We try to be realistic here where others appear to be, um, optimistic about crowdfunding or fan funding earnings.
It can be a bit complicated but here is a simplified example that errs on the conservative side – in other words, if you achieve average or better results, you’ll do better than this example.
The best method we’ve found is to take the number of views your content has in a month (30 day period) and apply a response rate to that of .05%
Because YouTube provides view counts (vs. Instagram) we will use it in this example.
Assume you have 100,000 views each month on YouTube and each of those views included your FanBeach fan funding item and you asked your fans to support you.
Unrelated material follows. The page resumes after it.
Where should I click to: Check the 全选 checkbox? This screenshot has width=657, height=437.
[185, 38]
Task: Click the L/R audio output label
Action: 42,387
If .05% (we think this is an average rate of response) said yes, that would mean you’d have 50 fans contributing to you.
If you have 1,000,000 views, add a zero to the 50 above, which is, of course, 500.
Here is the part where it is complicated. Because you can offer tiers or levels of support ($2.95 – $199.95 – before our revenue share), how much those 50 fans are paying you depends on the choice they made.
It is safe to assume most will be at the lower tiers but you may be surprised by how many are generous.
Creators often have different pools of fans on each social media site. That means you can see substantial unique support by asking your Instagram, YouTube and other subscribers and followers to each support you and each can then become a valuable and steady revenue stream.
One last very important point: The formula above assumes you are following the “best practices” for sharing your fan funding links. Please see the examples elsewhere in the FAQs for help! You do need to share them and actively “ask” your fans to support you or your results will be smaller than this example.